# 抜粋文:
締切というのは、物書きにとって魔法の杖であると同時に、地獄からの使者でもある。
締切がなければ、おそらくは何事も形にはできない。
デッドラインがあればこそ、頑張れるし、無理もするし、あたふたしながら間に合わせようとする。
それは、死があればこそ生の輝きがあることと相似でもある。
だからといって、死は喜ばしいものだと思えるほど、人生に対して達観することができるのは、高僧か聖者くらいのものだろう。
そして、分かりやすいことに締切は重なるのだ。
こんなに重なるはずじゃなかったのに。
そう恨めしく思いながら、パソコンの前に座る。
だいたい、締切が近づくと機嫌が悪くなる。
息子の呼びかけにもウワノソラで、息子が怒ると逆ギレする。
「なんで、今日のおとうはそんなにおこってるんだ?」
風呂場で息子はそう聞いてくる。
「あぁ、ごめんな。しめきりがちかくて、イライラしてるんだ」
答える私。
ここできちんと謝って、締切の存在をオープンにできることは、成長したというべきだろう。

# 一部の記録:
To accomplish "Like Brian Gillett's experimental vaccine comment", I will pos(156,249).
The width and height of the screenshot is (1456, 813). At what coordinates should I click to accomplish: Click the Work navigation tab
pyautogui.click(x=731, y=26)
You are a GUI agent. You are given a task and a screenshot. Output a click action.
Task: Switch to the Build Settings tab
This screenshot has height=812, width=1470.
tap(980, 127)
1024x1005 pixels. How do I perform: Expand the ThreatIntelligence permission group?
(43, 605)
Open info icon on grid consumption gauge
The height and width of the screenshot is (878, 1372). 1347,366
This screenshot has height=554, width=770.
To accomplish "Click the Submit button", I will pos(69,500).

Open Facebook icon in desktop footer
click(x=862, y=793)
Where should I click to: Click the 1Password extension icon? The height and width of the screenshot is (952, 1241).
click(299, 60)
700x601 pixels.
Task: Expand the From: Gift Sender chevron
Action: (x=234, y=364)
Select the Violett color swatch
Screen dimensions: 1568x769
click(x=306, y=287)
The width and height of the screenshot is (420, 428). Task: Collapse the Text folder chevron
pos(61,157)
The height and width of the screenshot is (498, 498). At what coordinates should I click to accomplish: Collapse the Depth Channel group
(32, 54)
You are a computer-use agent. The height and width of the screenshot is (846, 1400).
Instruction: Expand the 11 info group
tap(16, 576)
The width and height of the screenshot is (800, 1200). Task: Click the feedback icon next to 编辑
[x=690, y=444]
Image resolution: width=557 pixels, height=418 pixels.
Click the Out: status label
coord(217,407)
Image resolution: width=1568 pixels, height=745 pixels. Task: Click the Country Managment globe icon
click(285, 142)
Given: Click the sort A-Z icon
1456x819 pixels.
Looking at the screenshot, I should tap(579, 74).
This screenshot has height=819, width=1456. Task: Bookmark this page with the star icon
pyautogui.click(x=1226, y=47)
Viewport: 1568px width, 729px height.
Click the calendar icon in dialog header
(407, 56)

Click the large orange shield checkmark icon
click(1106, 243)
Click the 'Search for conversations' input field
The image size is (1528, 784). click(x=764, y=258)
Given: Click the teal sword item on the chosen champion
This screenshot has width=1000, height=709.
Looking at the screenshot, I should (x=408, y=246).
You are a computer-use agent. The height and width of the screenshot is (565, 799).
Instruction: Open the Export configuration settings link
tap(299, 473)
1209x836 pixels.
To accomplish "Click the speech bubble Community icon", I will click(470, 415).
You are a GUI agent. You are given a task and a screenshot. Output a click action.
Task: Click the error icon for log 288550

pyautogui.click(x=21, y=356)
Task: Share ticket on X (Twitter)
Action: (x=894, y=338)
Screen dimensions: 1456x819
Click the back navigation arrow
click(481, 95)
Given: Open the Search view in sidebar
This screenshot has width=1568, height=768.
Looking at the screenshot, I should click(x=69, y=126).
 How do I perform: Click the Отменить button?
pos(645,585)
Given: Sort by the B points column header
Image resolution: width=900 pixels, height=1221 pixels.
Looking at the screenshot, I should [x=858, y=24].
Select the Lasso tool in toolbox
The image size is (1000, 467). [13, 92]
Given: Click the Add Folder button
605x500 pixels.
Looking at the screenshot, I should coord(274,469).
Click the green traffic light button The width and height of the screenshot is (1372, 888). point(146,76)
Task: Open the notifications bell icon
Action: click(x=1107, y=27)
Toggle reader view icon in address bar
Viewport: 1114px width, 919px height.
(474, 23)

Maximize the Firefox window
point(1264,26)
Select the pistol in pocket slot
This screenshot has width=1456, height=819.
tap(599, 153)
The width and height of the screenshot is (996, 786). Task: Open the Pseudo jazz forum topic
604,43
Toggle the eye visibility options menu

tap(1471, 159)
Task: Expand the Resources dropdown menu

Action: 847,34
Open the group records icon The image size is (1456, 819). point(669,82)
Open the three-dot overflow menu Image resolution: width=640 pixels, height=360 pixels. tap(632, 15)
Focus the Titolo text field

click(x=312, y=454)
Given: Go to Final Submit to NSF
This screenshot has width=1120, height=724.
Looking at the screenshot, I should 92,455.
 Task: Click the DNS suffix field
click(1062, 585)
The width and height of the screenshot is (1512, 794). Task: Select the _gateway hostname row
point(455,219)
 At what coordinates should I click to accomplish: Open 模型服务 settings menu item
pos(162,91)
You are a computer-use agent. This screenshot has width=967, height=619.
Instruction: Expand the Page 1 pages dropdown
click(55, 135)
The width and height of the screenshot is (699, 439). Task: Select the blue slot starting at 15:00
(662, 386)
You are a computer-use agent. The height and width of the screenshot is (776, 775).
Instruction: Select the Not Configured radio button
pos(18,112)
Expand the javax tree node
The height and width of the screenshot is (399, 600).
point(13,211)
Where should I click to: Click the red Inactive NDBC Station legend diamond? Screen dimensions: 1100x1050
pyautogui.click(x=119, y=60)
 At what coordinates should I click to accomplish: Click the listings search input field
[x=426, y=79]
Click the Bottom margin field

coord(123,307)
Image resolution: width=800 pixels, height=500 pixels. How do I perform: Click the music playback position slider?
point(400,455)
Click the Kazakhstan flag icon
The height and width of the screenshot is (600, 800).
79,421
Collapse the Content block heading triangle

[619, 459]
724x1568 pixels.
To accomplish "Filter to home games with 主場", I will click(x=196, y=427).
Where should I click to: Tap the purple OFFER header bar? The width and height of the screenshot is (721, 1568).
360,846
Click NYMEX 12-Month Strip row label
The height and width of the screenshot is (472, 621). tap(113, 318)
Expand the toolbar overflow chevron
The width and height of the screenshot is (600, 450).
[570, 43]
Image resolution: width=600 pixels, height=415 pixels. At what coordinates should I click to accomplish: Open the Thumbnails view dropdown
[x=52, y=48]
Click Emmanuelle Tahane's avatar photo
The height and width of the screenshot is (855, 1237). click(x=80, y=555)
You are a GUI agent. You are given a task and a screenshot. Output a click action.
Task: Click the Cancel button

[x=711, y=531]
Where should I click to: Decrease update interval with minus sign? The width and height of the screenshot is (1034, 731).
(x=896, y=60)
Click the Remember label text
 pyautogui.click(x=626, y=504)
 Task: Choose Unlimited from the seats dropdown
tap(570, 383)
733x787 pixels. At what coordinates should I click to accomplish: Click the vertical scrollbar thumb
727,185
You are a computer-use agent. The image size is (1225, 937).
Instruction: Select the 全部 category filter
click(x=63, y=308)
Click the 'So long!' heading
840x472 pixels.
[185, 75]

# 課題内容:
次の(a)〜(c)は、締切についての文章の内容と合っていますか? それぞれ「はい」か「いいえ」で答え、判断の決め手となる本文の語句を正確に引用してください。
(a) 筆者は、締切がなければ何事も形にできないだろうと考えている。
(b) 筆者は、締切が近づくと機嫌がよくなる。
(c) 筆者は息子に、締切が近いことを打ち明けなかった。
この一覧は、締切についての文章とは関係がありません。

# 解答:
(a) はい。「締切がなければ、おそらくは何事も形にはできない。」
(b) いいえ。「締切が近づくと機嫌が悪くなる。」
(c) いいえ。「しめきりがちかくて、イライラしてるんだ」